● WHAT TO WORK ON:
Write out the lines below word for word, beginning at the line that has "SERVICIOS (426, 240)" and stopping after the line that has "お問い合わせ (662, 66)".

═══ ENTRIES

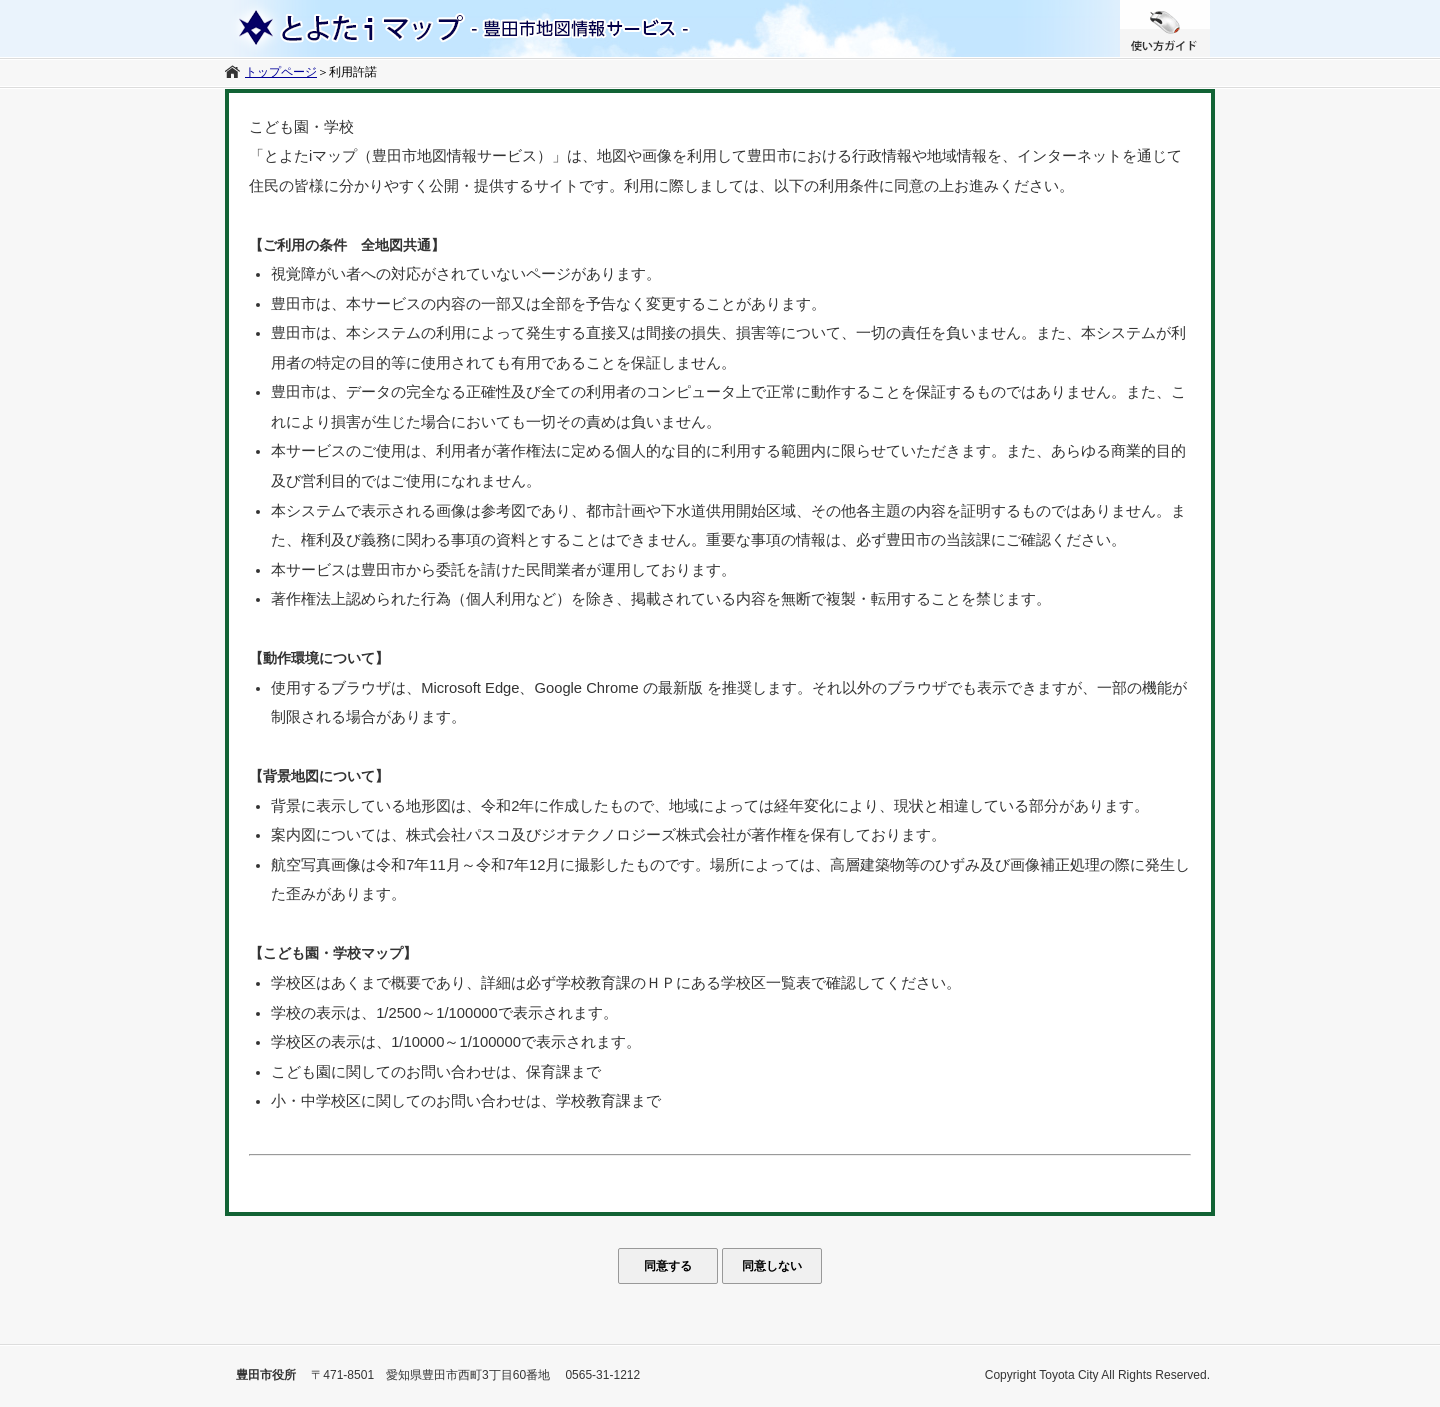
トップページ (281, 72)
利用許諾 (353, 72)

══════
═══ ENTRIES

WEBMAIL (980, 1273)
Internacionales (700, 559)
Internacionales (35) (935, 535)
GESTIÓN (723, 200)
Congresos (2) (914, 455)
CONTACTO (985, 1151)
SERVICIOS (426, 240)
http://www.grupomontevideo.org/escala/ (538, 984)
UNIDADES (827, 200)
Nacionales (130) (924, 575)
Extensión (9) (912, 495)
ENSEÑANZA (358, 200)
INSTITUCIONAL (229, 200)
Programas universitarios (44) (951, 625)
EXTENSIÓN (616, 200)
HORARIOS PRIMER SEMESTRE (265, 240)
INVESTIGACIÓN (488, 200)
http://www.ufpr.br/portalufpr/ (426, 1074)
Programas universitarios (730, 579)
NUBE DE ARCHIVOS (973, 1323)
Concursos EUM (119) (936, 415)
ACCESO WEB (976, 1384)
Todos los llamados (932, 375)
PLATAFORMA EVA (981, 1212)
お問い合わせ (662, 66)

══════

● ANSWER TO THE TASK:
SERVICIOS (426, 240)
http://www.grupomontevideo.org/escala/ (538, 984)
UNIDADES (827, 200)
Nacionales (130) (924, 575)
Extensión (9) (912, 495)
ENSEÑANZA (358, 200)
INSTITUCIONAL (229, 200)
Programas universitarios (44) (951, 625)
EXTENSIÓN (616, 200)
HORARIOS PRIMER SEMESTRE (265, 240)
INVESTIGACIÓN (488, 200)
http://www.ufpr.br/portalufpr/ (426, 1074)
Programas universitarios (730, 579)
NUBE DE ARCHIVOS (973, 1323)
Concursos EUM (119) (936, 415)
ACCESO WEB (976, 1384)
Todos los llamados (932, 375)
PLATAFORMA EVA (981, 1212)
お問い合わせ (662, 66)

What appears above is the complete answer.